• [WHAT THIS TASK INVOLVES]:
Among the entries, which lines carry the string "която"? Copy each of them.

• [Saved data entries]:
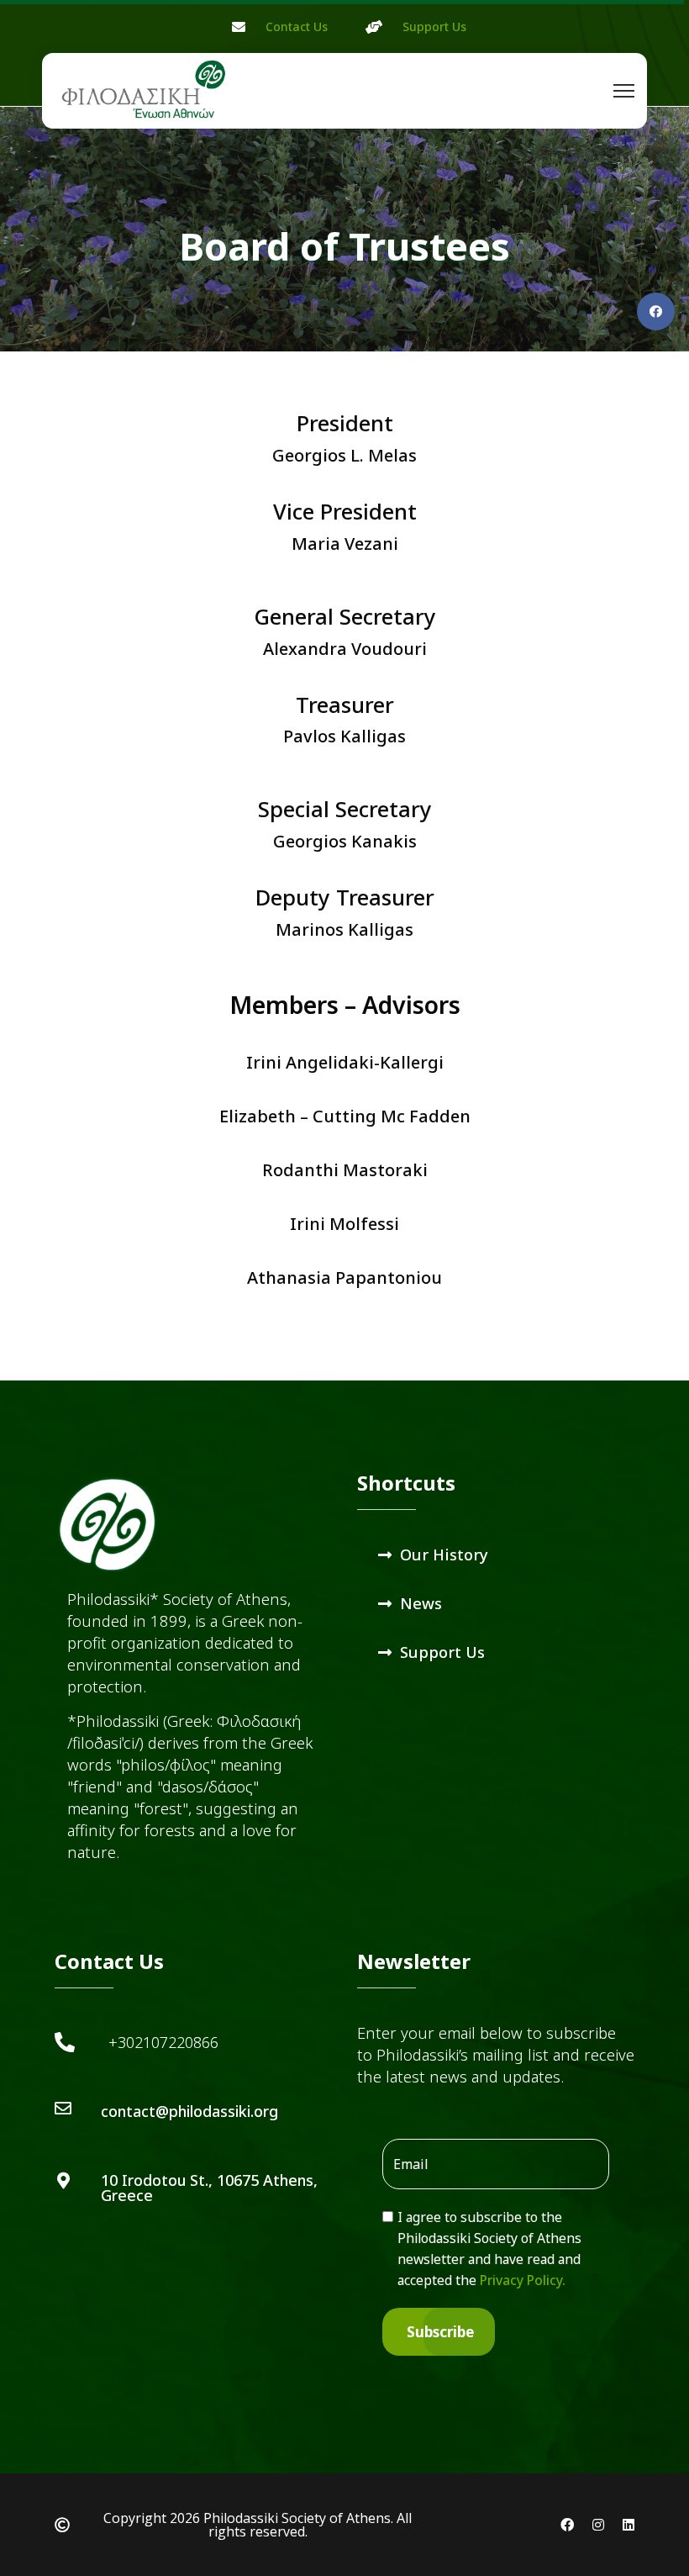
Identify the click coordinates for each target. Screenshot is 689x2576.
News (421, 1602)
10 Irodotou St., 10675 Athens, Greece (209, 2187)
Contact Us (297, 26)
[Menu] (623, 90)
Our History (444, 1554)
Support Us (434, 26)
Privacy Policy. (522, 2280)
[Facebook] (656, 311)
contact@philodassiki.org (189, 2111)
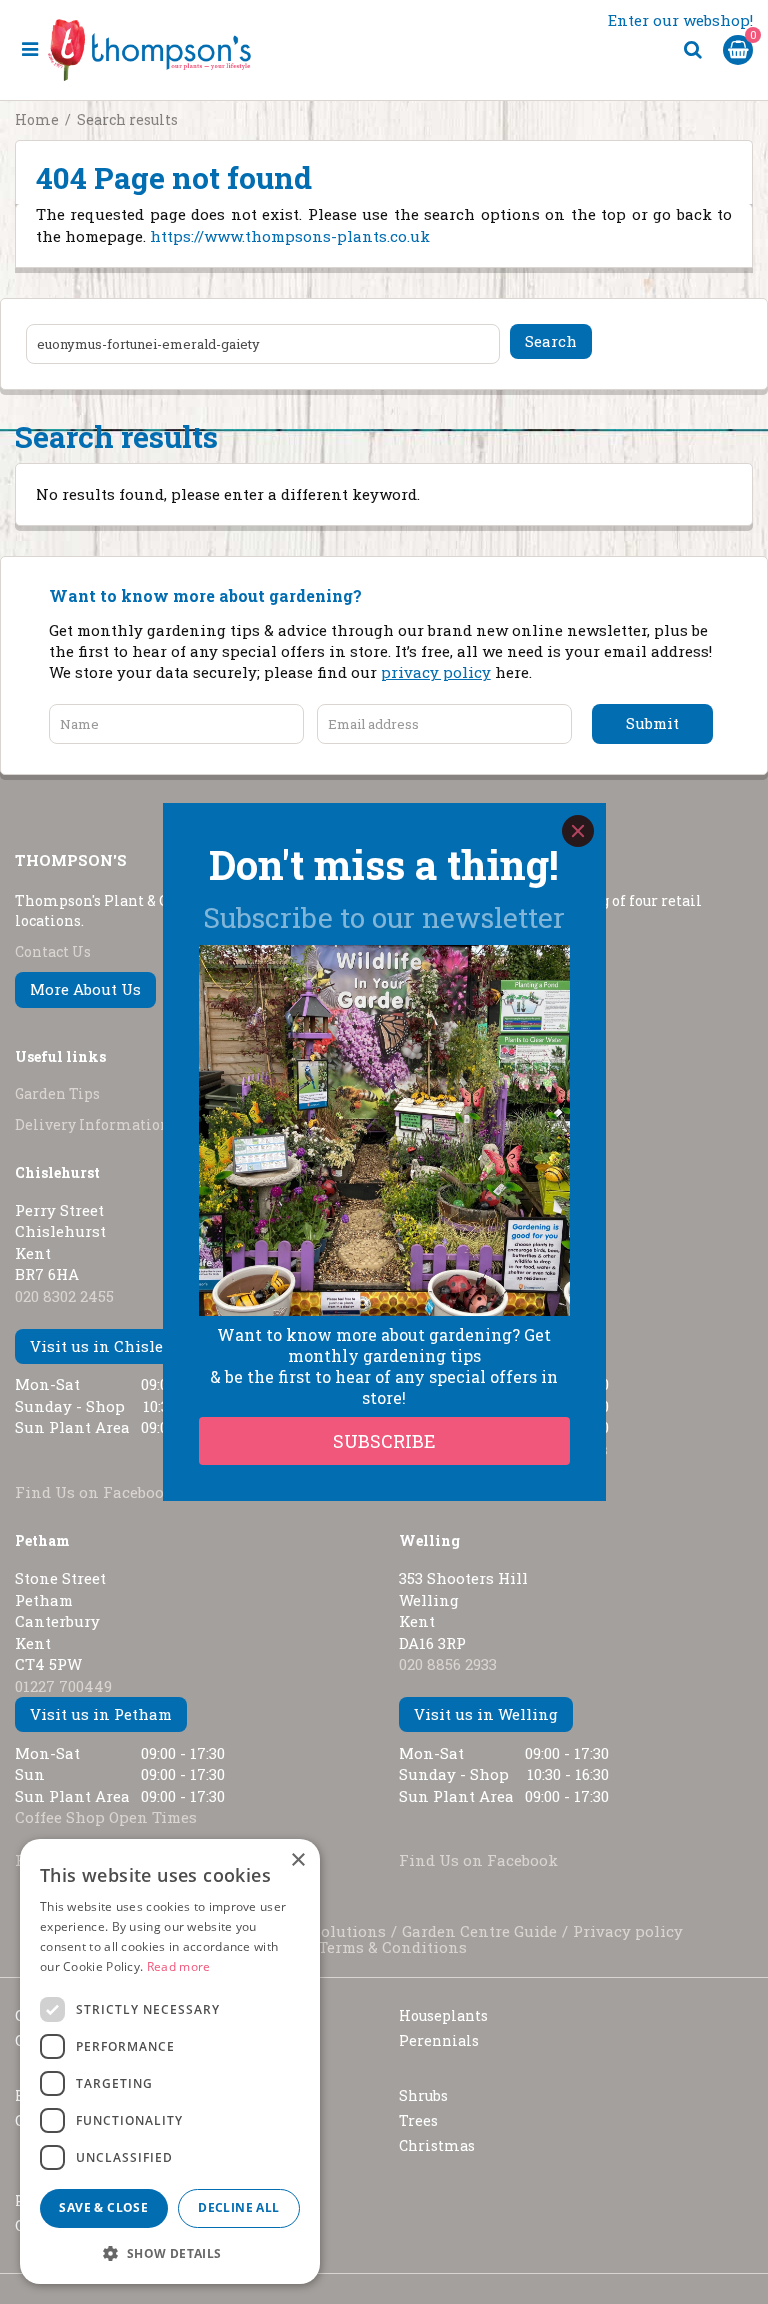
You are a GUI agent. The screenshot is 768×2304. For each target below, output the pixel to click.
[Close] (578, 831)
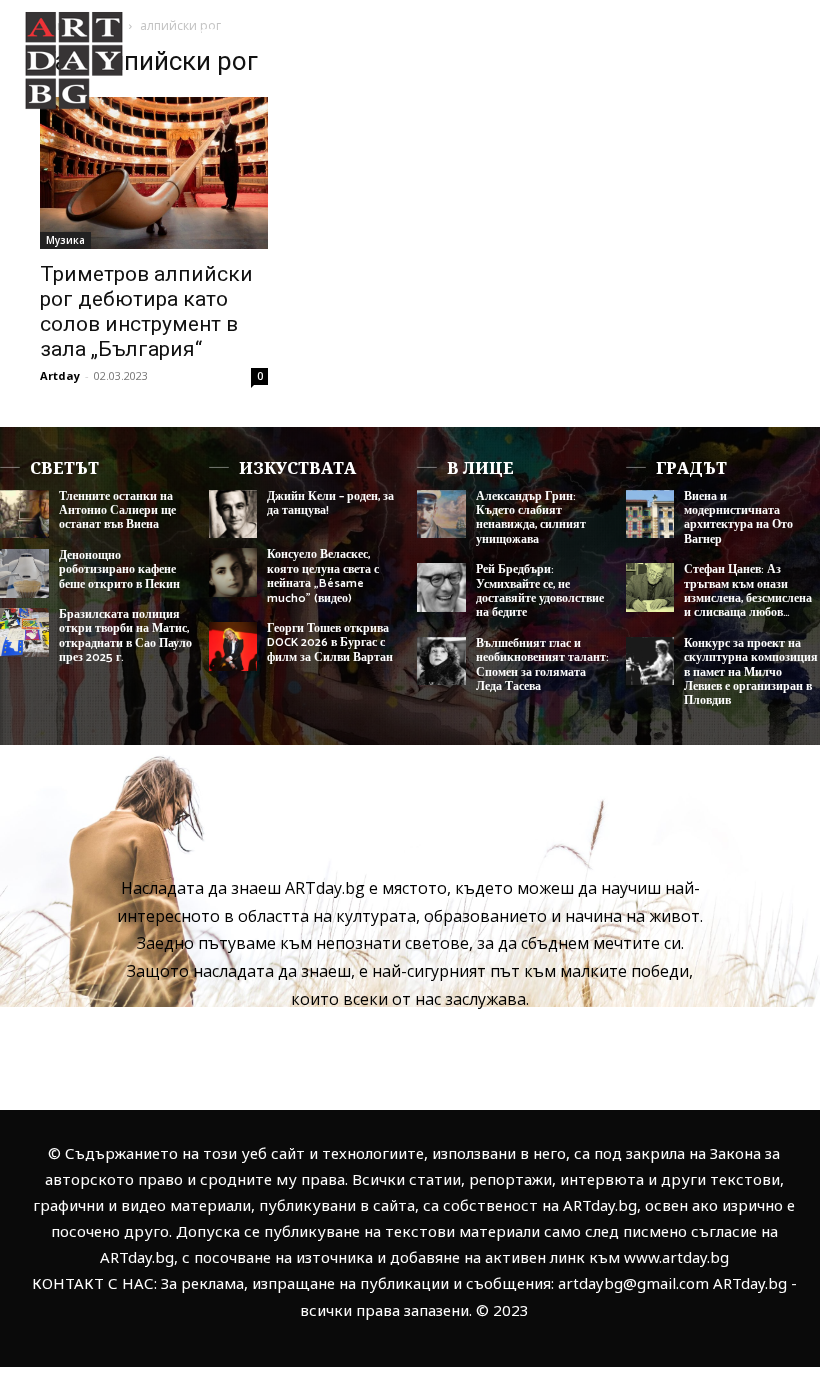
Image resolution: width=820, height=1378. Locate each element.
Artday (60, 375)
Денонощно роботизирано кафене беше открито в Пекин (119, 570)
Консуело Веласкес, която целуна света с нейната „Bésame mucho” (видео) (323, 576)
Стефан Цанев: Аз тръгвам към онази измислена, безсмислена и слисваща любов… (748, 591)
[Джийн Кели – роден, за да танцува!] (233, 514)
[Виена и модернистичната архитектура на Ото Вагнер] (650, 514)
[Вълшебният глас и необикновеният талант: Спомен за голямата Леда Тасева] (441, 661)
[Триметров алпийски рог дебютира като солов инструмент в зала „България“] (154, 173)
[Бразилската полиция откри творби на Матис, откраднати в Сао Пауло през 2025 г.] (24, 632)
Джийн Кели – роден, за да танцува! (330, 503)
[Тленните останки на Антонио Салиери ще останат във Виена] (24, 514)
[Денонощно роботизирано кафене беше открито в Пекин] (24, 573)
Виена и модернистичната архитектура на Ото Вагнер (738, 518)
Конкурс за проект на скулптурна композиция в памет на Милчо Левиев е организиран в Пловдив (751, 672)
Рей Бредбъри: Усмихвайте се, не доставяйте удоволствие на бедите (540, 591)
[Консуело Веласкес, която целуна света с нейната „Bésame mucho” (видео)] (233, 572)
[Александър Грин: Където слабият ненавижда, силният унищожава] (441, 514)
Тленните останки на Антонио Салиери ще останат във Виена (117, 511)
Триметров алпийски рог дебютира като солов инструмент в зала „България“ (146, 311)
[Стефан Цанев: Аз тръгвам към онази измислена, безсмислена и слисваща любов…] (650, 587)
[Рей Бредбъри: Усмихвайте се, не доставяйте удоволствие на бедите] (441, 587)
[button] (773, 122)
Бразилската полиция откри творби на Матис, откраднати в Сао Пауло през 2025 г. (125, 636)
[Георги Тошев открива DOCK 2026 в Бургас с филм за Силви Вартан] (233, 646)
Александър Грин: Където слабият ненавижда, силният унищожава (531, 518)
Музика (65, 240)
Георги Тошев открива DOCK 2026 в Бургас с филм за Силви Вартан (330, 643)
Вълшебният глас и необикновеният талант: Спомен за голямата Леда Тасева (542, 665)
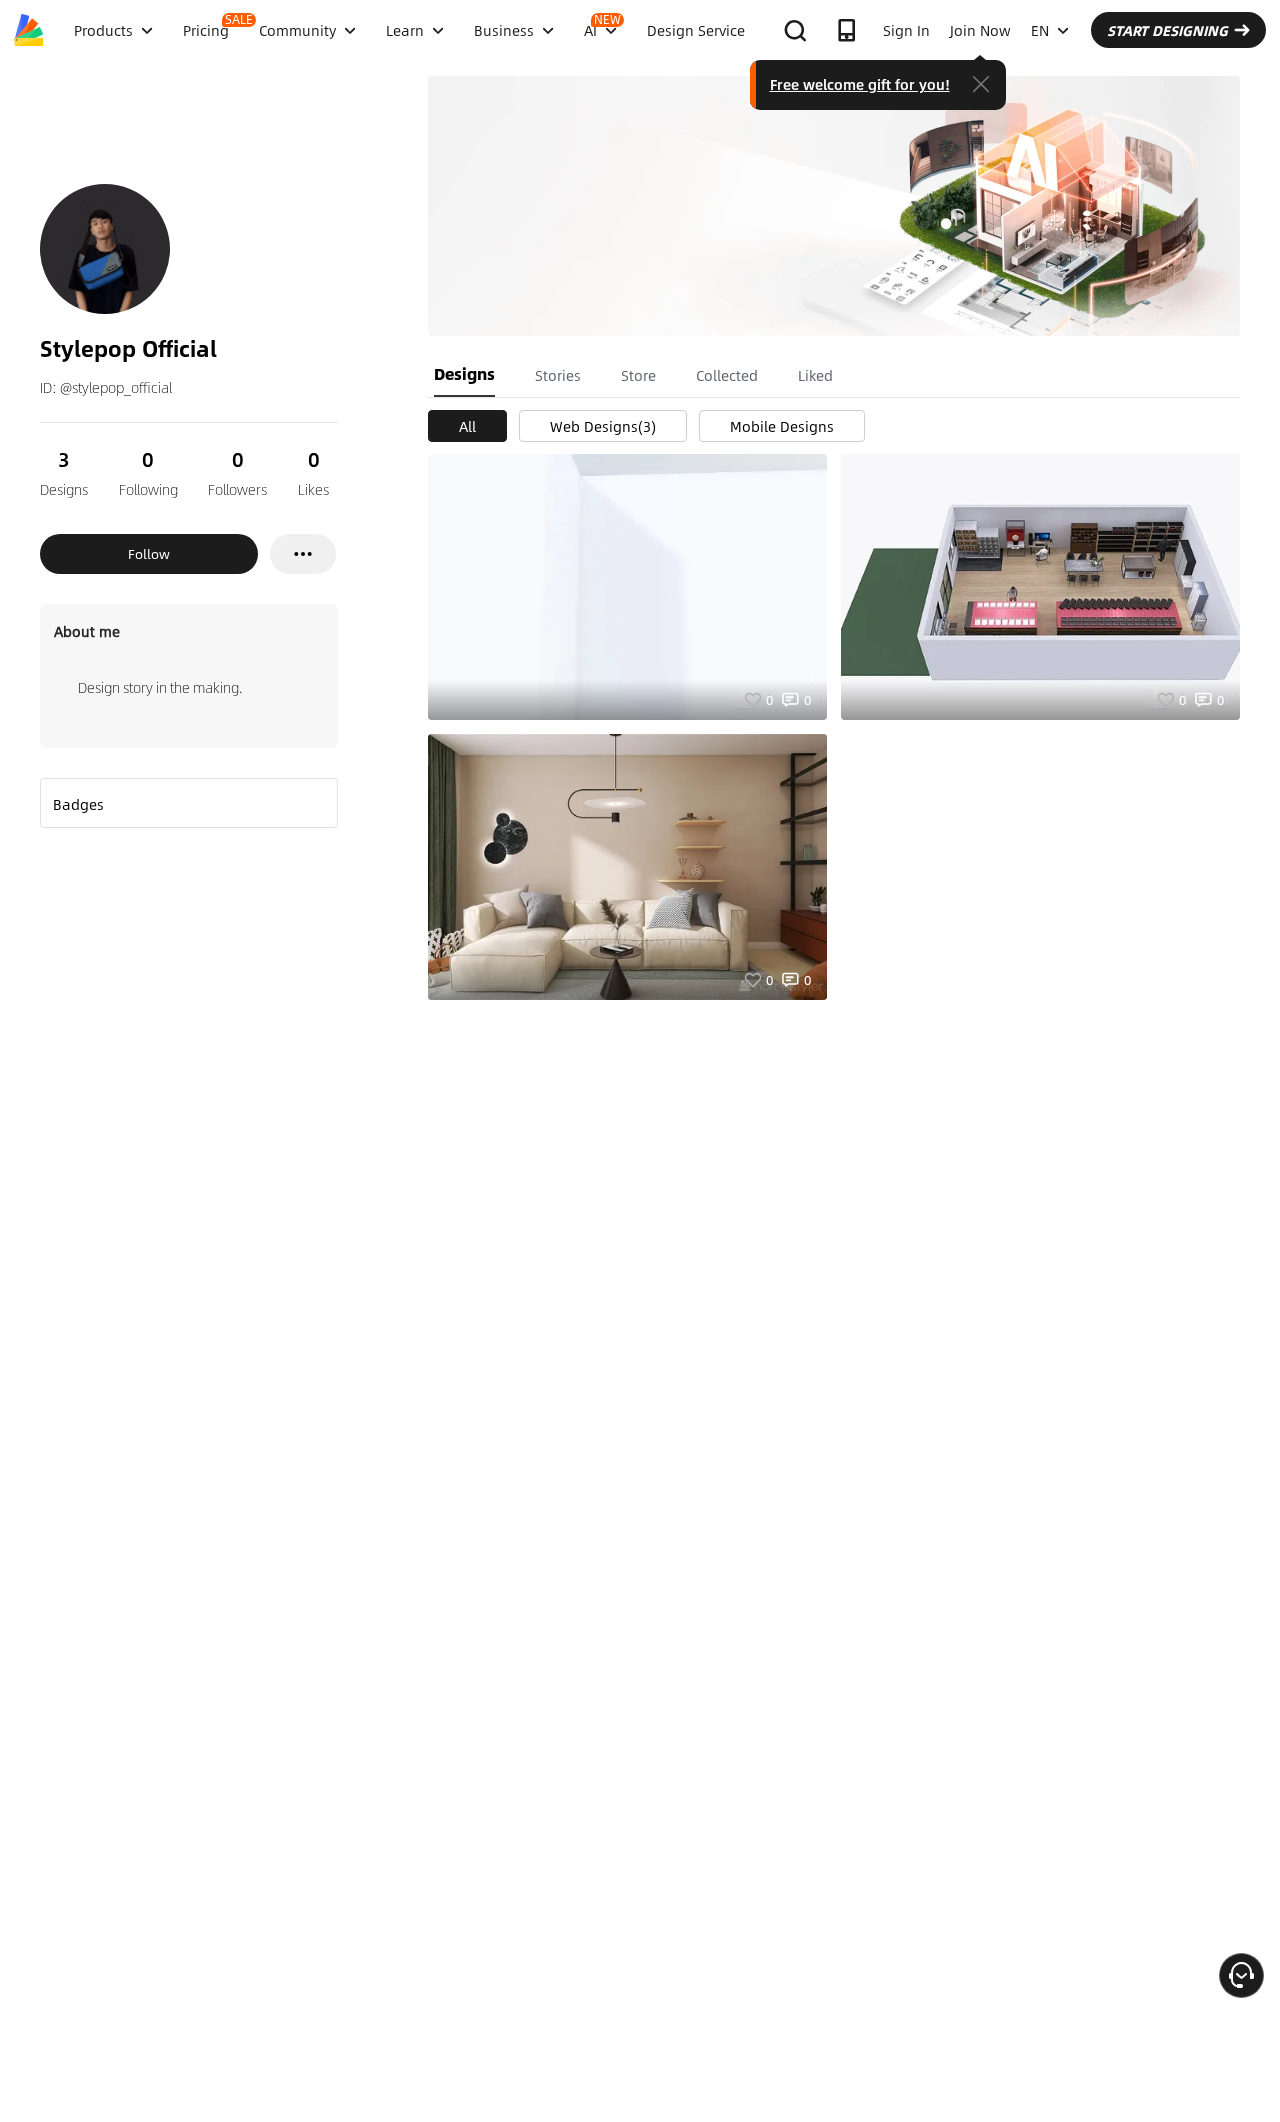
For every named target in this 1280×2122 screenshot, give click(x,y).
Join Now (980, 30)
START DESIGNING (1167, 30)
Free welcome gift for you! (860, 84)
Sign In (906, 30)
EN (1040, 30)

• [TASK RESPONSE]:
Консуело Веласкес, която целуна света с нейната „Bésame mucho” (видео) (323, 576)
[Консуело Веласкес, която целуна света с нейната „Bésame mucho” (видео)] (233, 572)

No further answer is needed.